In Marocco, la parola kasbah, che si applica al vecchio centro storico di una città, deriva dal termine ksab che designa, esso stesso, una pianta conosciuta in Francia con il nome di canna di Provenza… Anticamente utilizzata a Marsiglia come a Tangeri, per costruire case, questa pianta non è più lavorata oggi che nel solo Marocco. Sguardi incrociati sul suo uso, che accompagna la storia degli Uomini.
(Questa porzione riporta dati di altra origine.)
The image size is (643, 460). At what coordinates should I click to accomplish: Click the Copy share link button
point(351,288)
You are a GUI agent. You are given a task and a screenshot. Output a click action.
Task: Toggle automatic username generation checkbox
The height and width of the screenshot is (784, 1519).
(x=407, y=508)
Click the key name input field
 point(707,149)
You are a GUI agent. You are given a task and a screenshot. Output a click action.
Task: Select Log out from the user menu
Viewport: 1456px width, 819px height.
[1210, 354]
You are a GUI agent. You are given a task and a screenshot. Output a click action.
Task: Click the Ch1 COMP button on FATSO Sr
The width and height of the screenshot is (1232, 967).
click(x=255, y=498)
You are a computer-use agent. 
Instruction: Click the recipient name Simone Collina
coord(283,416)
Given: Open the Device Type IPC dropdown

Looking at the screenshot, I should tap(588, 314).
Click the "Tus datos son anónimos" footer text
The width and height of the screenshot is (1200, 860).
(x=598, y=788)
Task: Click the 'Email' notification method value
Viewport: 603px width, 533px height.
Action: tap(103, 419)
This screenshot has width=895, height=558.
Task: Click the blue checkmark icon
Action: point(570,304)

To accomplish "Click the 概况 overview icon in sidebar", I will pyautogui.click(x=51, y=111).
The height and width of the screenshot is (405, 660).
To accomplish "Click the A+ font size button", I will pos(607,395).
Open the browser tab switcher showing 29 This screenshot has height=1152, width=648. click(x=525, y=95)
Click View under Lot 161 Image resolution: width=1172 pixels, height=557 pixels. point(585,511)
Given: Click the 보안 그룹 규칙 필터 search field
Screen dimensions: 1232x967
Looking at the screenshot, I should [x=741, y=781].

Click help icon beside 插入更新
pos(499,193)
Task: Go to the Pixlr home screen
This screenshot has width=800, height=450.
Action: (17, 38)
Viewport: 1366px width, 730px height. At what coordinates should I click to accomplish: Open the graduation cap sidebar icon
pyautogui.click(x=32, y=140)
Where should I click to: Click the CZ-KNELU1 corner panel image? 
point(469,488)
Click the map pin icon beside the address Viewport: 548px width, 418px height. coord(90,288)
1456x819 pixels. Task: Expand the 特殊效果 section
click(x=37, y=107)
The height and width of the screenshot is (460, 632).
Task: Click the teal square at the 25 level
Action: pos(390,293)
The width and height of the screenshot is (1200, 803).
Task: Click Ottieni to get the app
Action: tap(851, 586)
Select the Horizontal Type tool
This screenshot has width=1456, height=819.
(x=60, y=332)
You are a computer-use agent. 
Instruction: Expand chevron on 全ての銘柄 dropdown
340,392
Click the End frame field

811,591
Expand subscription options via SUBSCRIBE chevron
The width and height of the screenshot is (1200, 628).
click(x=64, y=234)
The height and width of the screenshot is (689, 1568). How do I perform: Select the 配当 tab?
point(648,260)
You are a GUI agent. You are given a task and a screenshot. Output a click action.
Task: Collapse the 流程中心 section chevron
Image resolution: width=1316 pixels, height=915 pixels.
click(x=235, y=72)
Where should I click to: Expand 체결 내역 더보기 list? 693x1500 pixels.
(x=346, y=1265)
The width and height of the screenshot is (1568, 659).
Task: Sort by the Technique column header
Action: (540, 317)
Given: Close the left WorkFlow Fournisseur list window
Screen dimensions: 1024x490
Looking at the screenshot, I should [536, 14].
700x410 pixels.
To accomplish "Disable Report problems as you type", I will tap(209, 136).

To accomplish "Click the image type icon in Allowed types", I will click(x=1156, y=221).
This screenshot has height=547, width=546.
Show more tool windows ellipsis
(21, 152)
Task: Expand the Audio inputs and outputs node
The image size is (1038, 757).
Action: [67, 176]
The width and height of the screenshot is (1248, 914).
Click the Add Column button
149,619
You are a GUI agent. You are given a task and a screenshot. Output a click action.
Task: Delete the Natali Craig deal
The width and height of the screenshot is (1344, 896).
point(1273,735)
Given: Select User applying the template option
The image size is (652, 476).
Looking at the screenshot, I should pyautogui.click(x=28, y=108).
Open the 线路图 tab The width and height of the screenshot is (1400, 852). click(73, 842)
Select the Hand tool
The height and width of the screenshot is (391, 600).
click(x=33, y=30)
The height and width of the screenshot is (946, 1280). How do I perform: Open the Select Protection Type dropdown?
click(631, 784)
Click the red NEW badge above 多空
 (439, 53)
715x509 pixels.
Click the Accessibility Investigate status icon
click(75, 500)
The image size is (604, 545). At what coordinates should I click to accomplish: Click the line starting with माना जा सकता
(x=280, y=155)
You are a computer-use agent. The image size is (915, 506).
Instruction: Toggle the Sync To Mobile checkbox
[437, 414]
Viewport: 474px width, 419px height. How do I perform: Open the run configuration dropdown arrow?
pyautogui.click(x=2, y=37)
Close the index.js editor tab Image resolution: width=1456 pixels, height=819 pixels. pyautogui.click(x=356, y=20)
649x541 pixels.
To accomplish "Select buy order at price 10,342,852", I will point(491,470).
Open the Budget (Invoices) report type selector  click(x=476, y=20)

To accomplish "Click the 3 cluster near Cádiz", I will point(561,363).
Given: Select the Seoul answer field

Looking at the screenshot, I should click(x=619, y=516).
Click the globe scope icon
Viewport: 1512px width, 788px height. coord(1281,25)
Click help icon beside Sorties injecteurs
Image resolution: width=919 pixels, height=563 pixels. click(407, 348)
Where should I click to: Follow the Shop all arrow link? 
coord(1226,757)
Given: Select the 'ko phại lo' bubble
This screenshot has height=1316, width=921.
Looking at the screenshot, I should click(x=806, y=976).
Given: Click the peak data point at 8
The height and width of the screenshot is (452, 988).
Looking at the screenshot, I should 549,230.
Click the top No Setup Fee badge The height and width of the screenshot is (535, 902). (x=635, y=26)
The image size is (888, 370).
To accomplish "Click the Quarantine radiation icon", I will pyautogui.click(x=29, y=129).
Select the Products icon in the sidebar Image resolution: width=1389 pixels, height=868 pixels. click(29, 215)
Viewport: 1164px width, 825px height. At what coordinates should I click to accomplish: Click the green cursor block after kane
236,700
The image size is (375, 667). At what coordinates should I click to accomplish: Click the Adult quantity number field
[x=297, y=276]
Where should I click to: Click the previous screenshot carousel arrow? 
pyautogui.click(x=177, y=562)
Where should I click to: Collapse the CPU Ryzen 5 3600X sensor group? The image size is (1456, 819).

La sera scende sul quartiere Tanja Balia, situato a pochi chilometri dal centro di Tangeri, città marocchina al crocevia tra l'Atlantico e il Mediterraneo. Sul lato di una piccola strada che conduce ai quartieri in alto che sovrastano lo stretto di Gibilterra, alcune capanne, costruite in canna, ospitano abat-jour, sedie, cesti e tavoli di forme e dimensioni diverse. Salmane, 18 anni e cappellino al contrario, ci accoglie all'ingresso di una di esse. È stato suo nonno, Mohamed, a iniziare per primo a lavorare la canna a Tangeri, negli anni '70. Il suo laboratorio, allora più vicino al centro città, si è allontanato negli anni 2000, al momento della costruzione della nuova stazione ferroviaria. Questa nuova posizione a Tanja Balia è peraltro anch'essa temporanea. « Lo Stato non ama l'immagine che può trasmettere il mestiere, quello delle capanne in canna troppo vicine al centro turistico. Potrebbe quindi decidere di spingerci ancora un po' più lontano », spiega Salmane, che lavora la canna insieme a suo padre e ai suoi zii.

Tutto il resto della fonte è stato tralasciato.